Task goal.
Everything from the line containing "296x391 pixels." through the final line of the entries, both included, should be copied exactly and with nothing else; please skip pictures.

Information supplied.
^^^^^^^^^^^^^^^^
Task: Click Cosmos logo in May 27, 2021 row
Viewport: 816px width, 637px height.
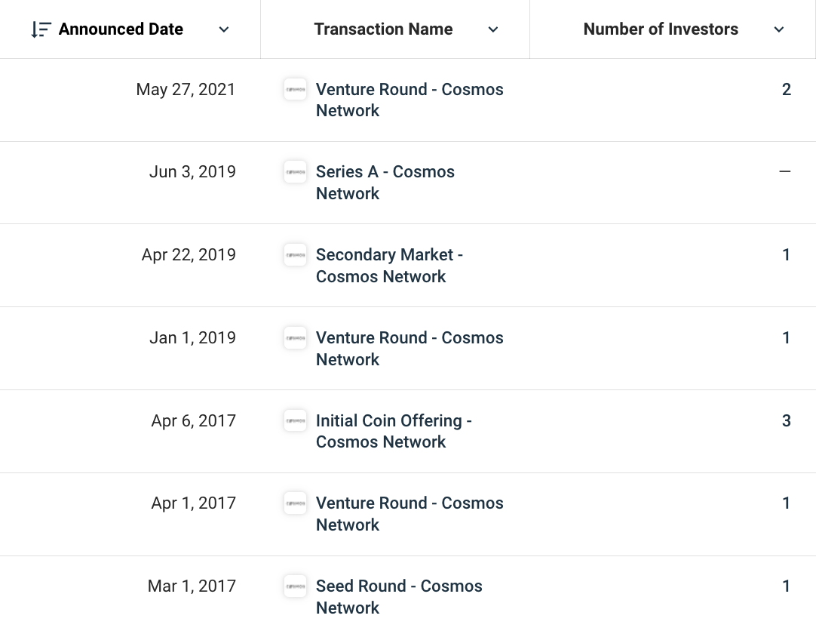Action: 295,89
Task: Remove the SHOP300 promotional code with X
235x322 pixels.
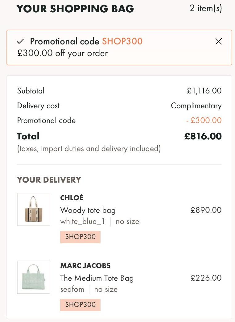Action: click(219, 41)
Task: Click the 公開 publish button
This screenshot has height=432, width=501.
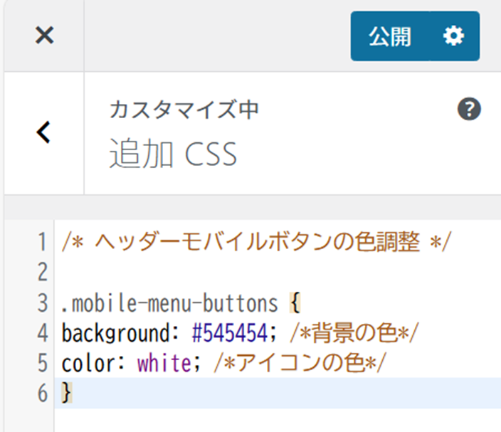Action: click(389, 36)
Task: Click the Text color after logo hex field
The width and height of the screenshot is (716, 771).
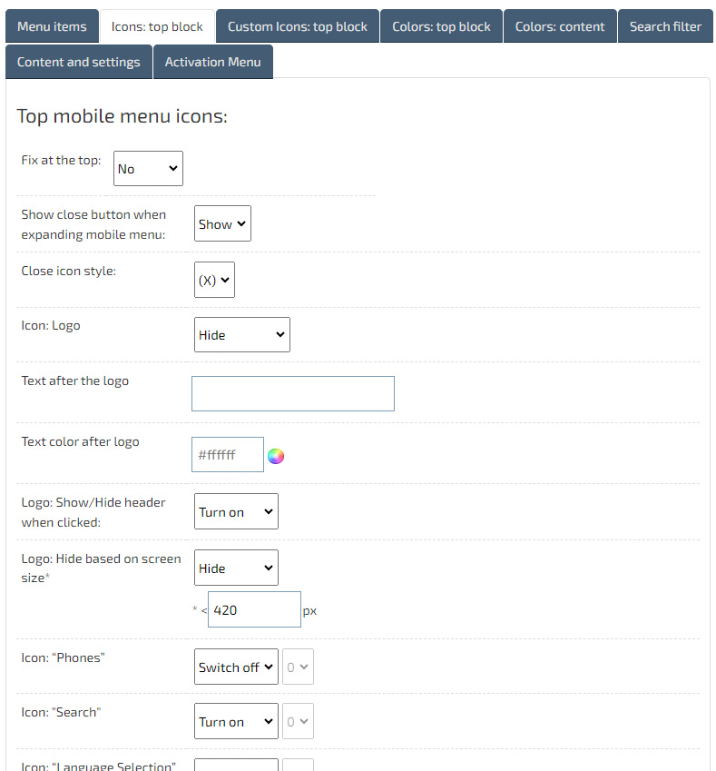Action: [227, 455]
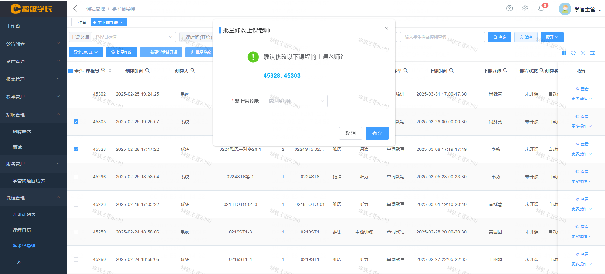The height and width of the screenshot is (274, 605).
Task: Click 确定 to confirm teacher change
Action: click(377, 133)
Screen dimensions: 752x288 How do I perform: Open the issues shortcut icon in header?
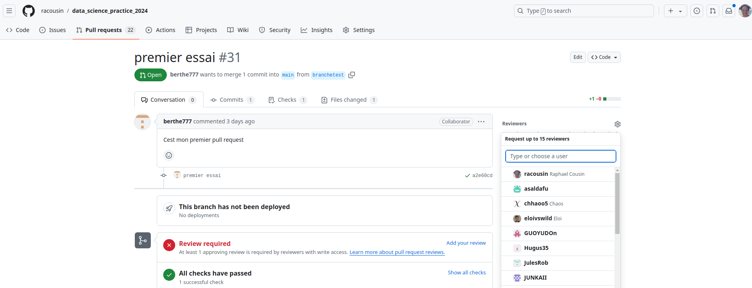click(x=697, y=11)
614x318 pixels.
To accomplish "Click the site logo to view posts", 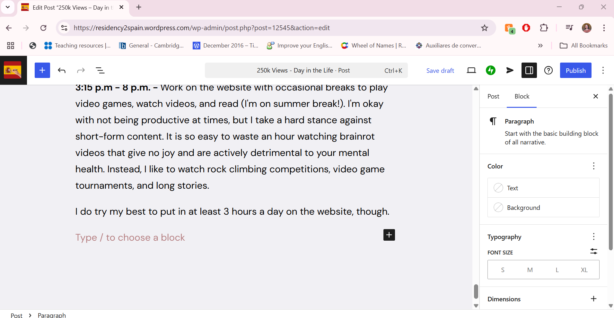I will pos(13,70).
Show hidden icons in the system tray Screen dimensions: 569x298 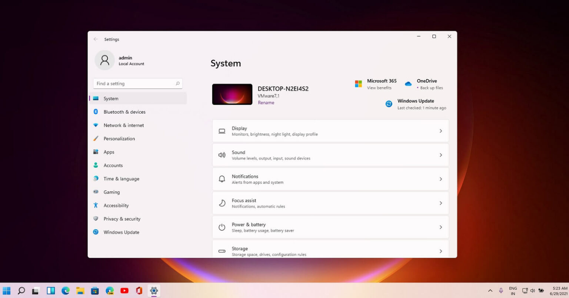pos(490,291)
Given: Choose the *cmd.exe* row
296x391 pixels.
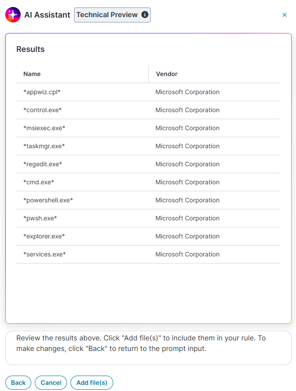Looking at the screenshot, I should (148, 182).
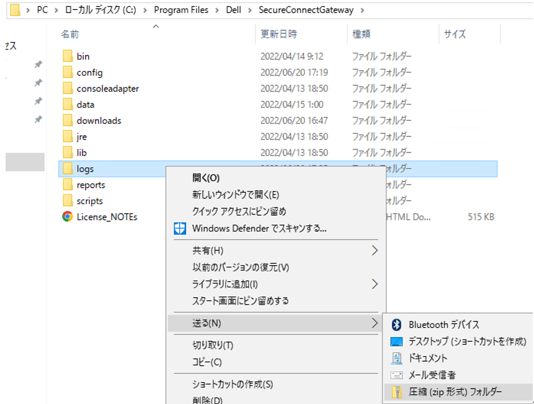Screen dimensions: 534x404
Task: Select the Bluetooth デバイス icon
Action: point(396,325)
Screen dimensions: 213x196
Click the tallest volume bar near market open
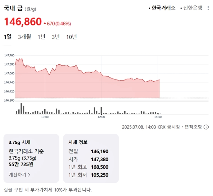21,109
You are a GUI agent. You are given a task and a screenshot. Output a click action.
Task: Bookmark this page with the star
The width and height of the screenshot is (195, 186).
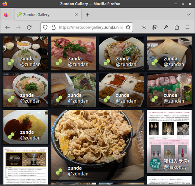(128, 27)
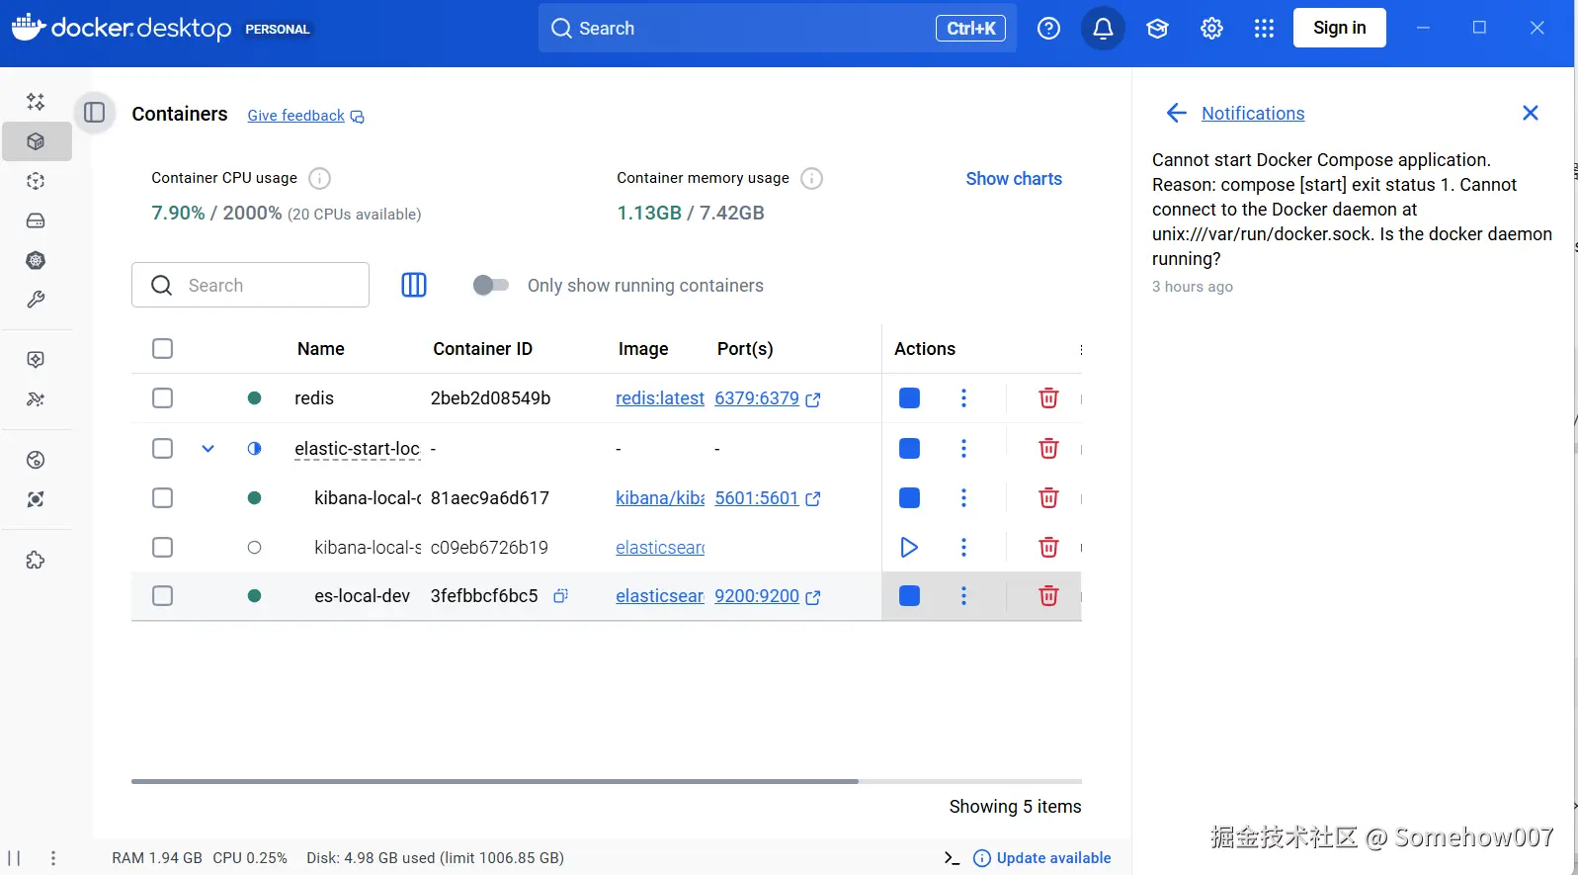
^^^^^^^^^^^^^^^^
Output below.
296x391 pixels.
Looking at the screenshot, I should (148, 182).
Screen dimensions: 534x404
Task: Select the Bluetooth デバイス icon
Action: point(396,325)
Screen dimensions: 213x196
Click the tallest volume bar near market open
21,109
You are a GUI agent. You are given a task and a screenshot. Output a click action.
Task: Bookmark this page with the star
The width and height of the screenshot is (195, 186).
(128, 27)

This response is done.